## Task directions
Filter the listing below down to only the lines that contain the word "icon", copying each such line in full.

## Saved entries
====================

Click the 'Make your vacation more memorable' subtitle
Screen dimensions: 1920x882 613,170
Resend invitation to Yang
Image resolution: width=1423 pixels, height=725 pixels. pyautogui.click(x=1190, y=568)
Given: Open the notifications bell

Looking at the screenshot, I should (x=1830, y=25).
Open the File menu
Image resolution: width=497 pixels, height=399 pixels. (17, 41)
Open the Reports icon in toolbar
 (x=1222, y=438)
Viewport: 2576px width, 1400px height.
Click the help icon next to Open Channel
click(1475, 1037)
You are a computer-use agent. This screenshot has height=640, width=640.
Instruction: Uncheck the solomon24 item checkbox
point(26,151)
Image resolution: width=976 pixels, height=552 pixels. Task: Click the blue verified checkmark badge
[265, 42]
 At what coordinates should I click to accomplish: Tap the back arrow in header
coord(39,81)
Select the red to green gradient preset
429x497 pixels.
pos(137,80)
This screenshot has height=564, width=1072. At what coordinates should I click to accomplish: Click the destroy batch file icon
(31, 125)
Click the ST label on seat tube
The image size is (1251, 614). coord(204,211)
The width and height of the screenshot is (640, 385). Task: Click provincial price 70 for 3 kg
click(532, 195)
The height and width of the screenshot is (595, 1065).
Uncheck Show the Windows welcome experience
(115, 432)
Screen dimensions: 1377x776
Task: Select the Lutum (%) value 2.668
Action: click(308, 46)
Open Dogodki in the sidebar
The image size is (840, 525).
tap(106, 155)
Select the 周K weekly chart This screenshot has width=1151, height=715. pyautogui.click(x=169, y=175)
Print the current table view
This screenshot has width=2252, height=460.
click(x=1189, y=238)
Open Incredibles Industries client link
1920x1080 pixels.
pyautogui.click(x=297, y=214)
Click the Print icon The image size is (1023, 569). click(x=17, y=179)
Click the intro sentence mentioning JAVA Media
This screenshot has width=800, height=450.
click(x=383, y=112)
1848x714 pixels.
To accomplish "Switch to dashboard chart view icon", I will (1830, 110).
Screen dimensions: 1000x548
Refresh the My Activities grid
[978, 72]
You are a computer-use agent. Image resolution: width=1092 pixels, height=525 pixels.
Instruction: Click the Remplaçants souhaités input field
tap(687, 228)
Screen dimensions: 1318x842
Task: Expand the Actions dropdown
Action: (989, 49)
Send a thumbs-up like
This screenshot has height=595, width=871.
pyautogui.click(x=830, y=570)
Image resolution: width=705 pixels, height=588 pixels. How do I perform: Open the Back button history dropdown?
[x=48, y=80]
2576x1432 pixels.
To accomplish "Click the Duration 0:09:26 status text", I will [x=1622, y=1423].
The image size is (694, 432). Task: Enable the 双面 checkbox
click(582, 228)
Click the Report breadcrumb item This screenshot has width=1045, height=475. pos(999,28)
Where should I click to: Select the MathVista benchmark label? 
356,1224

====================

## Finished answer
Open the Reports icon in toolbar
Click the help icon next to Open Channel
This screenshot has height=564, width=1072. At what coordinates should I click to accomplish: Click the destroy batch file icon
Click the Print icon The image size is (1023, 569). click(x=17, y=179)
To accomplish "Switch to dashboard chart view icon", I will (1830, 110).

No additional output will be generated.